O tempo de instalação do problema corresponde ao que a ciência descreve?
4. Coerência temporal e causal
Nem toda dor após tratamento é erro.
Nem toda complicação é negligência.
E — ponto crucial — nem toda crença é evidência.
Um laudo sério não busca “confirmar” a sensação do paciente nem o desejo de punição. Busca a verdade técnica, mesmo que essa verdade seja: não há erro.
O perigo da “ciência inventada” em laudos
Quando um parecer ou laudo se baseia em práticas sem respaldo científico, algumas consequências graves surgem:
1. O laudo pode ser impugnado
Juízes, advogados e peritos experientes rapidamente identificam conceitos sem validade acadêmica. Um laudo baseado em ideias não reconhecidas pode ser desconsiderado.
2. O profissional perde credibilidade
A reputação de um perito é seu maior patrimônio.

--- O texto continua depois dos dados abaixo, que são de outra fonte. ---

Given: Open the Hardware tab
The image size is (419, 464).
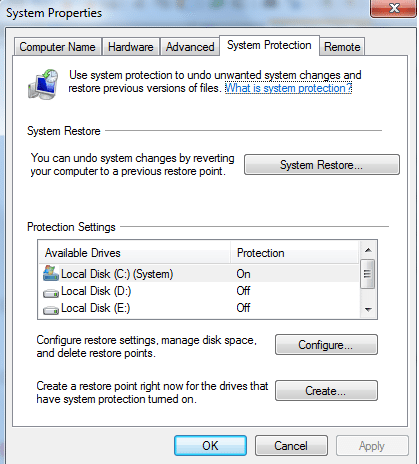Looking at the screenshot, I should (x=131, y=47).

Um único laudo inconsistente pode comprometer anos de carreira.
3. Risco legal
Emitir parecer baseado em práticas não reconhecidas pode configurar:
violação do Código de Ética Odontológica;
falsa perícia;
possível responsabilização civil e, em casos mais extremos, criminal.
4. Prejuízo ao paciente
Paradoxalmente, quando alguém tenta “ajudar” o paciente usando explicações fantasiosas, o resultado final é o oposto:
o caso perde força, a ação enfraquece e a busca por justiça é prejudicada.
Por isso, o compromisso ético exige clareza:
nem sempre haverá erro a ser constatado — e isso também é um resultado válido e honesto.

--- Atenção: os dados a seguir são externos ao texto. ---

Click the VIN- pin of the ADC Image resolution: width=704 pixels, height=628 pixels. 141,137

A responsabilidade de dizer “não”
Para muitos, pode parecer desconfortável entregar um parecer conclusivo afirmando que o tratamento não apresenta falhas técnicas.
Mas essa honestidade é a essência da Odontologia Legal.
É exatamente isso que diferencia um perito sério de um prestador de serviços que promete o impossível.
O papel do perito não é “provar” algo — é examinar a realidade com neutralidade e rigor.
Quando a ciência diz “não”, o perito deve ter maturidade profissional para repetir:
não há indícios de erro, não há nexo causal, não há fundamento.
Conclusão: só a ciência protege — o profissional, o paciente e a justiça
Em perícia, apenas a Odontologia baseada em evidências tem valor jurídico.
A ciência é a única linguagem que atravessa processos, audiências, contestações e pareceres sem ruir.
Quando um perito fundamenta seu laudo em fisiologia, em literatura séria, em exames, em lógica anatômica e em documentação, ele:
protege o paciente,
protege o colega envolvido,
protege a si mesmo,
e, acima de tudo, protege a verdade.
Um laudo é uma peça técnica, não um manifesto emocional.
Seu compromisso é com o fato, não com o desejo.
Com a realidade, não com a crença.
E é por isso que, em Perícia Judicial, somente a ciência importa.